* **About this exercise**: Output the lines from the one containing "You are a computer-use agent. Image" through the last line of the material below, exactly; please do not include pictures.
══════════════════════════════
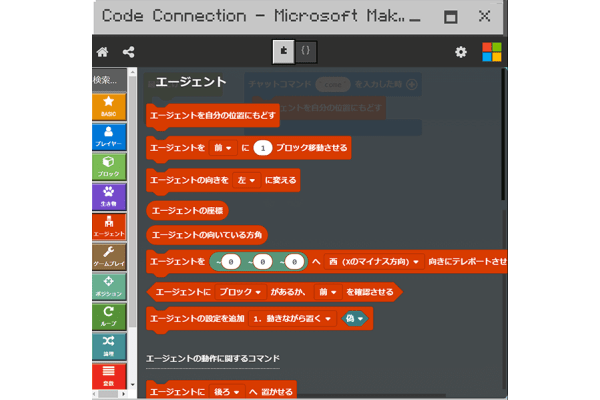This screenshot has width=600, height=400.
Task: Click the 検索 search field
Action: (x=107, y=80)
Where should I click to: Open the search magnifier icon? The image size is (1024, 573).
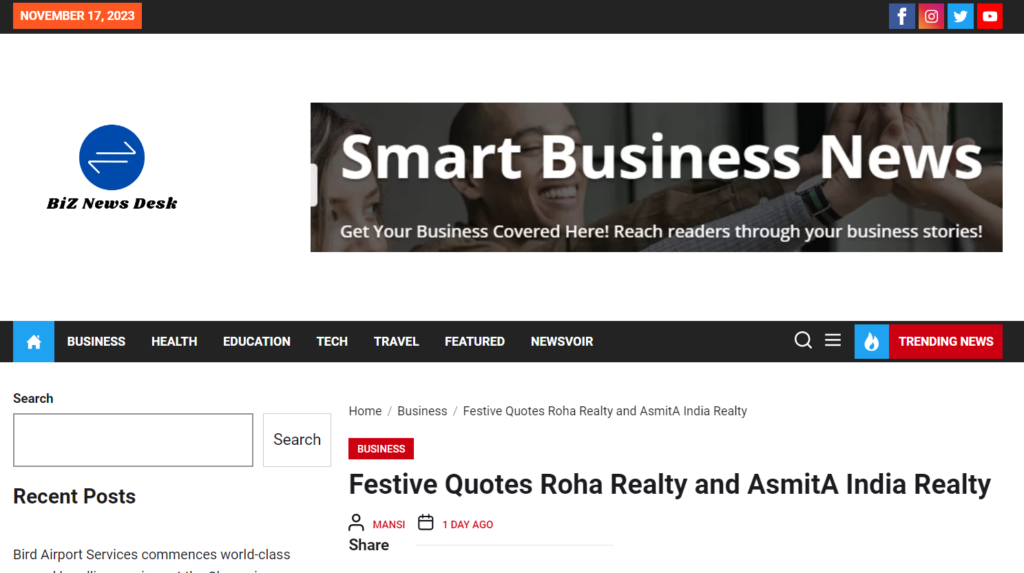[803, 341]
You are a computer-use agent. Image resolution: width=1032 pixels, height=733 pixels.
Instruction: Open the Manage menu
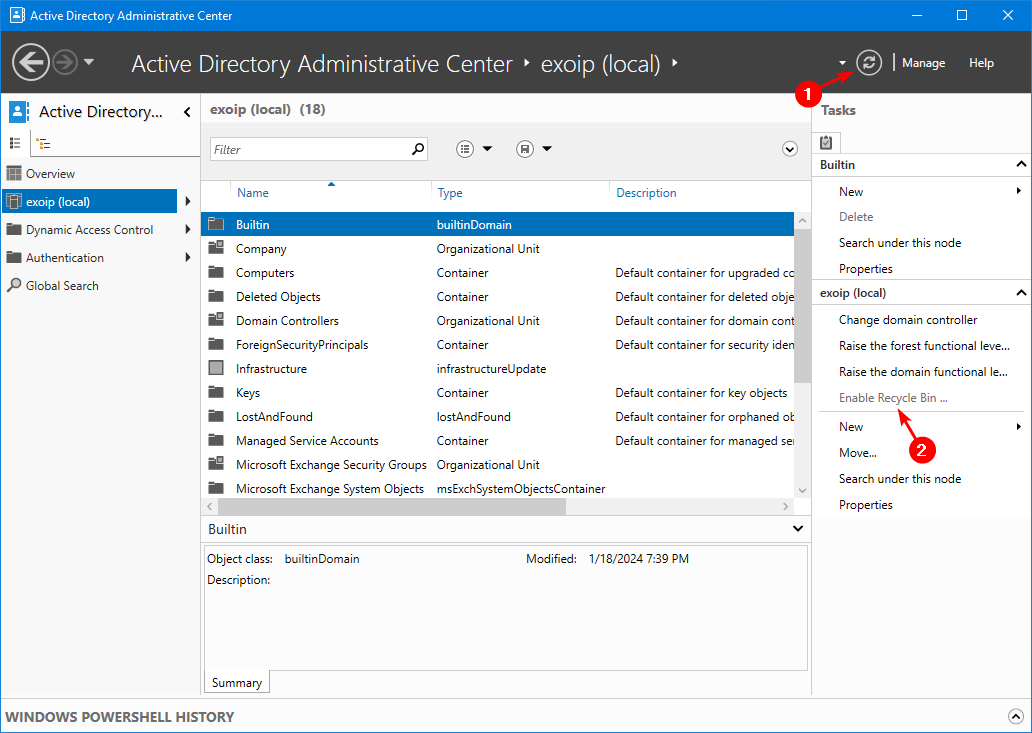(923, 63)
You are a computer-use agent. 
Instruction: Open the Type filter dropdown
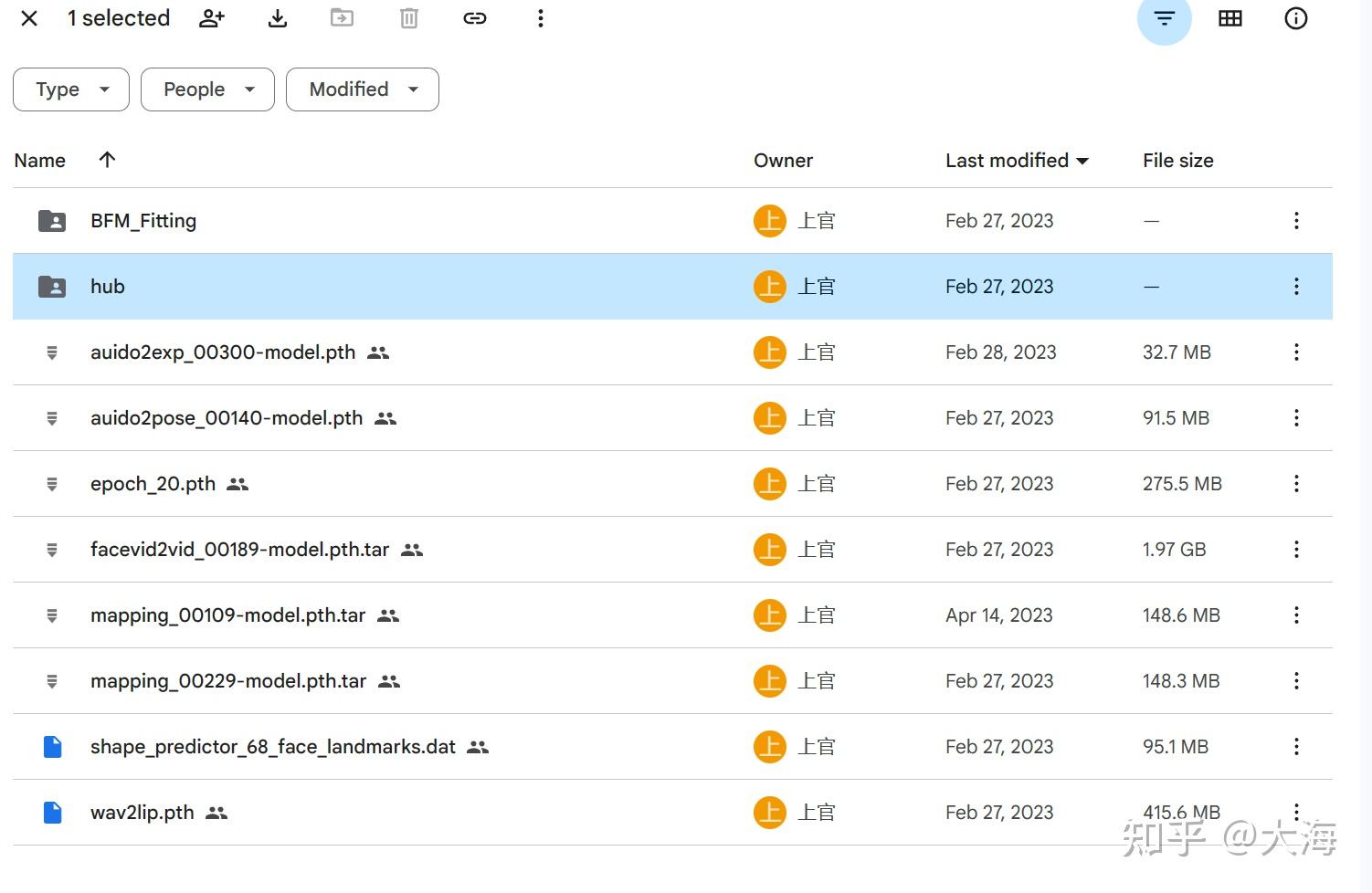71,89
══════════════════════════════
* **Completed exercise**:
You are a computer-use agent. Image resolution: width=1032 pixels, height=733 pixels.
Instruction: Open the Manage menu
(923, 63)
You are a computer-use agent. 
Instruction: Open the Type filter dropdown
71,89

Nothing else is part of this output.